Le lendemain, un médecin fut appelé. Ses soins rendirent un peu de calme à madame Gibson. Mais quelle existence l’attendait au milieu des tristesses de cette maison !

Quelques jours s’écoulèrent. Sous la direction de Karl Kip, on avait achevé le débarquement de la cargaison du brick. Les trois cents tonnes de coprah et les caisses de nacre étaient déposées dans les magasins du comptoir.
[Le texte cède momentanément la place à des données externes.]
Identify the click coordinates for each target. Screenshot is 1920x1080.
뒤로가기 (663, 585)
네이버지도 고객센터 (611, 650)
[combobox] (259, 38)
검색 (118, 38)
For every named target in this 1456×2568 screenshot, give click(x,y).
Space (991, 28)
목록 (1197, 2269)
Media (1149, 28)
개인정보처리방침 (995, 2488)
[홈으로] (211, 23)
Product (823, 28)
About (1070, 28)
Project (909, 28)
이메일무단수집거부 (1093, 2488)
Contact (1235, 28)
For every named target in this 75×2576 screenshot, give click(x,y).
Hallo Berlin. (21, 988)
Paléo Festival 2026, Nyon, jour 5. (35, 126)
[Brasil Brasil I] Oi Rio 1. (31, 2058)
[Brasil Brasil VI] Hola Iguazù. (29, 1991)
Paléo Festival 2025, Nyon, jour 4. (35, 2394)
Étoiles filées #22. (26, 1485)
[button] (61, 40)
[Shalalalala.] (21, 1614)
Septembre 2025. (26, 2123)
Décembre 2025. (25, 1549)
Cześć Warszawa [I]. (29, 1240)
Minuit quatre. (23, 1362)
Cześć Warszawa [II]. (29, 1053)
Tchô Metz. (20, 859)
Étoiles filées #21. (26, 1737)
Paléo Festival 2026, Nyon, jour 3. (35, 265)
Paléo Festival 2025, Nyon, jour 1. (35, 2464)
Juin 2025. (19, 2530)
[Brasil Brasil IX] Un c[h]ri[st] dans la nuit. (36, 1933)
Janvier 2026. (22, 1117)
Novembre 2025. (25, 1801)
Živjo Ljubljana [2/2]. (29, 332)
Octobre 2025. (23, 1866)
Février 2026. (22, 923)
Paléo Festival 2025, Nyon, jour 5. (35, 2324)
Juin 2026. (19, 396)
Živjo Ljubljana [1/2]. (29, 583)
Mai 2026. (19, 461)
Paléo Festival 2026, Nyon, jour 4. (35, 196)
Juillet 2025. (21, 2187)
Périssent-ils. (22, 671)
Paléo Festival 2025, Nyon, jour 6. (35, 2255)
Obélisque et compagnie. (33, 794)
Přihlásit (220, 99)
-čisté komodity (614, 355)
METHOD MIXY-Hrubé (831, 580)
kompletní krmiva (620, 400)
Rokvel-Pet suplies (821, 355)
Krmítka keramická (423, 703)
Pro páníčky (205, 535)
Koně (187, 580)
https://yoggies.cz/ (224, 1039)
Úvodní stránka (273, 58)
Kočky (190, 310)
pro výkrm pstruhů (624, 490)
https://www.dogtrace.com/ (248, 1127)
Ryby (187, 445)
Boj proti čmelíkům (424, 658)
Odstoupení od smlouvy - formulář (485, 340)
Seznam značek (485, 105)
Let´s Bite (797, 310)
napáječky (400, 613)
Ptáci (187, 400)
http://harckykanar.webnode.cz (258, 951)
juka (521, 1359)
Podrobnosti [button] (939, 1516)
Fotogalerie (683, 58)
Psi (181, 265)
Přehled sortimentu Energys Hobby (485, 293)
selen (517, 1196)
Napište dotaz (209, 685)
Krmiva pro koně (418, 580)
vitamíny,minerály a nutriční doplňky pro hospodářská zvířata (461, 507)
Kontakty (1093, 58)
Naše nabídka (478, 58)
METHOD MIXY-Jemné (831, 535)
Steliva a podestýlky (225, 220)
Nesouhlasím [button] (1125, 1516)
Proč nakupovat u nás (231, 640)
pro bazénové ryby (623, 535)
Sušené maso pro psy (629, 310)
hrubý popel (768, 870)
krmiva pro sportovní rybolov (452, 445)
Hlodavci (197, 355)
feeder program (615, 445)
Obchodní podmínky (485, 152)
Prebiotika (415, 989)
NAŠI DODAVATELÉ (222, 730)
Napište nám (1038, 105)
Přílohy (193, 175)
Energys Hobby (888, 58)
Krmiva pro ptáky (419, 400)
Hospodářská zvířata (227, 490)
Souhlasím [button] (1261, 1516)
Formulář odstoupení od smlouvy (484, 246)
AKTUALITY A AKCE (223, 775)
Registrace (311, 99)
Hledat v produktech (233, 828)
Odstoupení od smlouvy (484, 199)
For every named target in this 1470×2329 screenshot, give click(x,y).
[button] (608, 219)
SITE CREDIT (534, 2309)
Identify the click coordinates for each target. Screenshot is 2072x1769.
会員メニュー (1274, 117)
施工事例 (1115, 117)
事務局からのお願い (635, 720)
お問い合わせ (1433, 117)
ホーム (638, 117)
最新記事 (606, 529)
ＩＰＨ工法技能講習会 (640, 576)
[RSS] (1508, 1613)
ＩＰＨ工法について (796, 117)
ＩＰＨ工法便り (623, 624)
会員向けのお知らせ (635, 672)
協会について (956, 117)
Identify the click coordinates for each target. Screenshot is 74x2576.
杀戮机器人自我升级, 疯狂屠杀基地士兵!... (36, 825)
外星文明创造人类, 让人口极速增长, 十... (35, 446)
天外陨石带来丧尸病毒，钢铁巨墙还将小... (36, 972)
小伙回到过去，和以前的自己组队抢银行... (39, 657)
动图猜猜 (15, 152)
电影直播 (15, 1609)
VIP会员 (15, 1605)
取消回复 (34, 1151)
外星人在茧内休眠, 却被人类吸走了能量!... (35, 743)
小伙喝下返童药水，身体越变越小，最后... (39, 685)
Actuellement, les matelots s’occupaient à désarmer le navire, à déverguer les mâts, à dépasser les drisses et autres manœuvres courantes, à procéder au nettoyage complet de la cale, du poste, du rouf et du pont. Le James-Cook ne devait pas reprendre la mer avant plusieurs mois. Puis, après que l’équipage eut touché sa paye, on conduisit le brick au fond du port, où il demeura sous la surveillance d’un gardien.

Les frères Kip durent alors prendre domicile à terre. Inutile de dire qu’ils avaient eu des rapports quotidiens avec l’armateur. Ils s’étaient plus d’une fois assis à sa table. Mme Hawkins, qui partageait les sentiments de son mari à leur égard, ne cessait de leur donner des témoignages de sa sympathie.

Mme Gibson ne recevait personne. Une ou deux fois, cependant, elle fit exception pour les deux frères qui, respectant sa douleur, observèrent une extrême réserve vis-à-vis d’elle. Quant à Nat Gibson, il se rendit souvent à bord, et ne put que joindre ses remerciements à ceux de M. Hawkins.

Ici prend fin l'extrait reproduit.